如果公司想要和其他公司沟通，我们将请求封装为HTTP协议，通过Socket发送到内核。内核的网络协议栈里面，在TCP层创建用于维护连接、序列号、重传、拥塞控制的数据结构，将HTTP包加上TCP头，发送给IP层，IP层加上IP头，发送给MAC层，MAC层加上MAC头，从硬件网卡发出去。

最终网络包会被转发到目标服务器，它发现MAC地址匹配，就将MAC头取下来，交给上一层。IP层发现IP地址匹配，将IP头取下来，交给上一层。TCP层会根据TCP头中的序列号等信息，发现它是一个正确的网络包，就会将网络包缓存起来，等待应用层的读取。

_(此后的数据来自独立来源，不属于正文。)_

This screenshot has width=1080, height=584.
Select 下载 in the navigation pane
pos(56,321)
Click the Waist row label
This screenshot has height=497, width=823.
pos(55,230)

应用层通过Socket监听某个端口，因而读取的时候，内核会根据TCP头中的端口号，将网络包发给相应的应用。

这样一个大项目中，各个公司都按协议来，别说两家公司合作，二十家也没有问题。

于是陆逊带着马哥，到甲方那里，将自己的方案，以及和其他公司的合作模式讲述清楚。马哥成功入围。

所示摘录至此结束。